Recopiez à l'identique, dans le passage sur l'humilité, la partie qui s'ouvre sur les mots contenant « 3. Mais pour » et se termine par « c’est que l’humilité. ».
++++ Passage à lire ++++
3. Mais pour vous rendre plus doux et plus agréable ce qu’il vous commande, il se propose lui-même pour modèle. Que craignez-vous ? dit-il. Appréhendez-vous de paraître méprisable en vous humiliant ? Regardez-moi ; considérez-en combien de manières je me suis humilié, et vous reconnaîtrez quel bien c’est que l’humilité.
Remarquez, mes frères, par combien de raisons Jésus-Christ exhorte ses apôtres à être humbles. Il leur propose son exemple : « Apprenez de moi », dit-il, « que je suis doux et humble de cœur. » Il leur marque les récompenses des humbles : « Vous trouverez », dit-il, « le repos de vos âmes. » Il leur promet lui-même de les assister : « Car je vous soulagerai », dit-il. Enfin il les assure qu’il leur adoucira son joug : « Car mon Joug est doux, et mon fardeau est léger. » C’est ce que saint Paul tâche de persuader aux chrétiens, lorsqu’il leur dit : « Le moment si court et si léger des afflictions que nous souffrons, produit en nous le poids éternel d’une souveraine et incomparable gloire. » (2Cor. 4,17)
++++ Données affichées ++++
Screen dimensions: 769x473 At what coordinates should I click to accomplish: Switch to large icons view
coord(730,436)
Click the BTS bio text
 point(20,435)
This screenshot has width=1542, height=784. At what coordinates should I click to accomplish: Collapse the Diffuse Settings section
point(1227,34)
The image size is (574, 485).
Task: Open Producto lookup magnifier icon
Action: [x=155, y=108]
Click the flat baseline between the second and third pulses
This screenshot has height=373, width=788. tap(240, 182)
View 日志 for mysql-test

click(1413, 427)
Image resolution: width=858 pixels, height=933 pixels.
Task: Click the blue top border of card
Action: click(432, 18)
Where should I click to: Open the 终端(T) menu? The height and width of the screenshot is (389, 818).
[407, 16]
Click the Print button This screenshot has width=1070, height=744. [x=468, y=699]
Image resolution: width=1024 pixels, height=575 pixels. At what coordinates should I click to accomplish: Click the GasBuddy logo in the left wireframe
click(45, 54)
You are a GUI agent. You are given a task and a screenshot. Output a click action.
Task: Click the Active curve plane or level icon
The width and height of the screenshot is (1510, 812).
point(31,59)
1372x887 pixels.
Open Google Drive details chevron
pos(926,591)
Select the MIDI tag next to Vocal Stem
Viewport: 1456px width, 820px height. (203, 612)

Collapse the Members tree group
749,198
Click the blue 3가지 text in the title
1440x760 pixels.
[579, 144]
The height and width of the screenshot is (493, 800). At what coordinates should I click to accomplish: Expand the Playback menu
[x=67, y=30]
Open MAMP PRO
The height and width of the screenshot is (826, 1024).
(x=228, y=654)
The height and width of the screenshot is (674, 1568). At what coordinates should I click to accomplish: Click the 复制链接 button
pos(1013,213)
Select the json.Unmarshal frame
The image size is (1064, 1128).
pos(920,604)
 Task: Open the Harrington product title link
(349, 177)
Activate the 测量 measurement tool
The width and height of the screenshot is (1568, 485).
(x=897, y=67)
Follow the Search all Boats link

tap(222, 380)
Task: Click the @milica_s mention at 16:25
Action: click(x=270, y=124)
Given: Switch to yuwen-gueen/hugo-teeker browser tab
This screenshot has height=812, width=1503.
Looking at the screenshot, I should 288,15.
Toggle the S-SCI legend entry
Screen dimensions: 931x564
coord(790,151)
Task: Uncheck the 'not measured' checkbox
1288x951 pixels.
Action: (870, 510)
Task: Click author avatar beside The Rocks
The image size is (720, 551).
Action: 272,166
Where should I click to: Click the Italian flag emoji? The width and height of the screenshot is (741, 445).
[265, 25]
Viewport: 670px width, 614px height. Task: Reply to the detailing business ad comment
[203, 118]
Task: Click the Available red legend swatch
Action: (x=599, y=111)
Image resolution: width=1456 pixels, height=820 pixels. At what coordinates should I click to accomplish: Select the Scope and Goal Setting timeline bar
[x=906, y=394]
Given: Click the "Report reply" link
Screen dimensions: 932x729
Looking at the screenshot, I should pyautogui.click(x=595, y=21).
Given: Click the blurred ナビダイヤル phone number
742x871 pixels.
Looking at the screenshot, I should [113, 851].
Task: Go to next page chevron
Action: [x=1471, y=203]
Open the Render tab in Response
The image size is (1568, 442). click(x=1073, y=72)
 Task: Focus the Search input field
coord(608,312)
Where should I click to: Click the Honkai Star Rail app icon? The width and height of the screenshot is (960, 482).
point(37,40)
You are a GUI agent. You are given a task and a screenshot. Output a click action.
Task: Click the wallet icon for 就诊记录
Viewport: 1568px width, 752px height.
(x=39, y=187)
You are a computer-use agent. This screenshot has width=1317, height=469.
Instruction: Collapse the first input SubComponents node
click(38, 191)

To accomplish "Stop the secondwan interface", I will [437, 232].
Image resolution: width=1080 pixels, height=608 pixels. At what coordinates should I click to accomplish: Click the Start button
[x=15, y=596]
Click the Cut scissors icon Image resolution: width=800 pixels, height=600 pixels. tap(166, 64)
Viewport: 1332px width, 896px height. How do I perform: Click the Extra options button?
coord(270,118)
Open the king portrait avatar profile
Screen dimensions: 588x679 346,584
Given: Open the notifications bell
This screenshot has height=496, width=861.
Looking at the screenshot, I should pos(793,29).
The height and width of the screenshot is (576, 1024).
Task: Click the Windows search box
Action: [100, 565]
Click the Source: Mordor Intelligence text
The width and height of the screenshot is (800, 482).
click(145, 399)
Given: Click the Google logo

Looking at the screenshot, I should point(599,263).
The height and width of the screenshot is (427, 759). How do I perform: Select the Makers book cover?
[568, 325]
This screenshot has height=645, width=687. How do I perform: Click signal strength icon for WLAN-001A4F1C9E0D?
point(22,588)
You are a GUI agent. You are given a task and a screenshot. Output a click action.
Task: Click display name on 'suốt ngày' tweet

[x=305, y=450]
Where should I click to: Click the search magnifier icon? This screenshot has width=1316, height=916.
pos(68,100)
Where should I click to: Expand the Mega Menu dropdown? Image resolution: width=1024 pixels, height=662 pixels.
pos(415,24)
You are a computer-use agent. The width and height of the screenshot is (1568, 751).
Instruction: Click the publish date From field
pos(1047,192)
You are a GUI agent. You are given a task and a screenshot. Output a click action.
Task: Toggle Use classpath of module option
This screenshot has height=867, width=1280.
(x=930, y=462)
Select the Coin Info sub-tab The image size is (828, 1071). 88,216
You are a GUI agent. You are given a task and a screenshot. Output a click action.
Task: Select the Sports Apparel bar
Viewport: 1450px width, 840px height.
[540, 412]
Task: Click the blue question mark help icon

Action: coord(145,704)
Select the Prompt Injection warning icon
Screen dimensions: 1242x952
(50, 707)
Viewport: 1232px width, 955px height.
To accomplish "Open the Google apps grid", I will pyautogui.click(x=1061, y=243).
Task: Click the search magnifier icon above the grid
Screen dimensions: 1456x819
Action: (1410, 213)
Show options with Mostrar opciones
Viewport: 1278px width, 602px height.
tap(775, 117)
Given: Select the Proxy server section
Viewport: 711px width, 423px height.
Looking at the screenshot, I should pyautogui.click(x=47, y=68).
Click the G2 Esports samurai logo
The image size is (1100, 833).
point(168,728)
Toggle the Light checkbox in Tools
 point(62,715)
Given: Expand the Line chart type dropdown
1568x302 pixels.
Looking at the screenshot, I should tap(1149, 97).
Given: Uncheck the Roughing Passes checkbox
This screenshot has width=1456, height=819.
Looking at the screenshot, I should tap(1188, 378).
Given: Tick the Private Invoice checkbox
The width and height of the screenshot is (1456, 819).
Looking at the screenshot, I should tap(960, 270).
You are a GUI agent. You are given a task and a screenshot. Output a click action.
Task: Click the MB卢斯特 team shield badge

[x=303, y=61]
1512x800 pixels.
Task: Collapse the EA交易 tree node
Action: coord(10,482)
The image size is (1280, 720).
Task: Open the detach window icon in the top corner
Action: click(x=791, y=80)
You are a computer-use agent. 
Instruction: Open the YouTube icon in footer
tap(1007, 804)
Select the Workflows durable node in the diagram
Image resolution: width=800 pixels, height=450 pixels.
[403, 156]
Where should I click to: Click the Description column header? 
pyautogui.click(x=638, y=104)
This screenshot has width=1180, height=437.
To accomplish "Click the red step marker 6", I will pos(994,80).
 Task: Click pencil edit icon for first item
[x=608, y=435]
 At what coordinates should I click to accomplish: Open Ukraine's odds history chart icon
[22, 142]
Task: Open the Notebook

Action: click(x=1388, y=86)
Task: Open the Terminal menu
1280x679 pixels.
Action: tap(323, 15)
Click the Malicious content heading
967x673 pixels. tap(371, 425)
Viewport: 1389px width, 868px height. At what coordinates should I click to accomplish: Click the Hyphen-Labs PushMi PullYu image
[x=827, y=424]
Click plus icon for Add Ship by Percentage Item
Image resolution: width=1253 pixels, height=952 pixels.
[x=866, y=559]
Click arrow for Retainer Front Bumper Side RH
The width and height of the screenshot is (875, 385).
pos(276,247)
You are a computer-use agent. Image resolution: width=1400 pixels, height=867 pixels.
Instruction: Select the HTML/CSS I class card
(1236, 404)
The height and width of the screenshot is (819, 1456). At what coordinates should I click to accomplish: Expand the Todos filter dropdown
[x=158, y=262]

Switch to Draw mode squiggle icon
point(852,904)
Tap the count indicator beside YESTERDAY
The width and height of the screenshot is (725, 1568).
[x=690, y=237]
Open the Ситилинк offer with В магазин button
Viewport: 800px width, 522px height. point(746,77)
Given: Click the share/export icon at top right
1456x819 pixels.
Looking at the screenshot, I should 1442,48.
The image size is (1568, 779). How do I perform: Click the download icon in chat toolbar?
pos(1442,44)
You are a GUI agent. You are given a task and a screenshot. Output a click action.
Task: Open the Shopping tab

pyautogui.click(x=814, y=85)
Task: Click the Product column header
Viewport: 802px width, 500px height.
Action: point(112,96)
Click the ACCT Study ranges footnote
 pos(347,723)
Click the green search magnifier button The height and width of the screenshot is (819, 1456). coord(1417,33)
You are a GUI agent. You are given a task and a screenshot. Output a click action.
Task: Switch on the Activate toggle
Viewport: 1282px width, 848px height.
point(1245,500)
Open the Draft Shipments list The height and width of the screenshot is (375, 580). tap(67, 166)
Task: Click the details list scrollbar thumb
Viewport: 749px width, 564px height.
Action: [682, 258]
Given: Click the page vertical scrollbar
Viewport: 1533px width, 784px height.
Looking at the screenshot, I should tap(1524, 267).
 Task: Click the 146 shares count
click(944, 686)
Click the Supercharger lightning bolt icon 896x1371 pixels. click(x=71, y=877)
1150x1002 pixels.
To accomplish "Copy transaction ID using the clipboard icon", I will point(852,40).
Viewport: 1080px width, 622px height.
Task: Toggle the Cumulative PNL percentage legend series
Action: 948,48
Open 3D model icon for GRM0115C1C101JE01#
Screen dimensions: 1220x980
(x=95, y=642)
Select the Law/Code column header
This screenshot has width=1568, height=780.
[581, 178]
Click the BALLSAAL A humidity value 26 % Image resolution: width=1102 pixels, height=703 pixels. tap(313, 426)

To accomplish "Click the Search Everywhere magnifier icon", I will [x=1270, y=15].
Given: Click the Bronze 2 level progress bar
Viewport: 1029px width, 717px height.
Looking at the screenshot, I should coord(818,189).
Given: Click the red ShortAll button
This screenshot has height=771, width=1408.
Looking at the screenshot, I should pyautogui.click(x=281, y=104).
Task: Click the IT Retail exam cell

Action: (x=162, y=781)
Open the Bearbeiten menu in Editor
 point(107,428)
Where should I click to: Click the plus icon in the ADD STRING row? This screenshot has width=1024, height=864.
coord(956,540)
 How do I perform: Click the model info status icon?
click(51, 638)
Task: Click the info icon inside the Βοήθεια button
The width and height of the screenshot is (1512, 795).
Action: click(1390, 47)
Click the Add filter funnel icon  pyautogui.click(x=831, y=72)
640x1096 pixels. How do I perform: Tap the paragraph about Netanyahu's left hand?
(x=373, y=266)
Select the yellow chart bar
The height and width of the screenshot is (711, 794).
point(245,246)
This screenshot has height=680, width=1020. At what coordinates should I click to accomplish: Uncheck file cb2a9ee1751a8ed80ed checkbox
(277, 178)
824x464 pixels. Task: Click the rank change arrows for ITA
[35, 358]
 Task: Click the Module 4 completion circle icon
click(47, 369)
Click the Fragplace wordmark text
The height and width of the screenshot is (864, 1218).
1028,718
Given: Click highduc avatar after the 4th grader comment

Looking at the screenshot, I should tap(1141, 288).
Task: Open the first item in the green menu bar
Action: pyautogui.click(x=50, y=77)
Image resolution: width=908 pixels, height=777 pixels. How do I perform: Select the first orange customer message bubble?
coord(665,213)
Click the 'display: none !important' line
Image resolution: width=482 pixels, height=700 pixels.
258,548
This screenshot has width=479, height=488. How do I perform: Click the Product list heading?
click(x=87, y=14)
++++
Résultat -
3. Mais pour vous rendre plus doux et plus agréable ce qu’il vous commande, il se propose lui-même pour modèle. Que craignez-vous ? dit-il. Appréhendez-vous de paraître méprisable en vous humiliant ? Regardez-moi ; considérez-en combien de manières je me suis humilié, et vous reconnaîtrez quel bien c’est que l’humilité.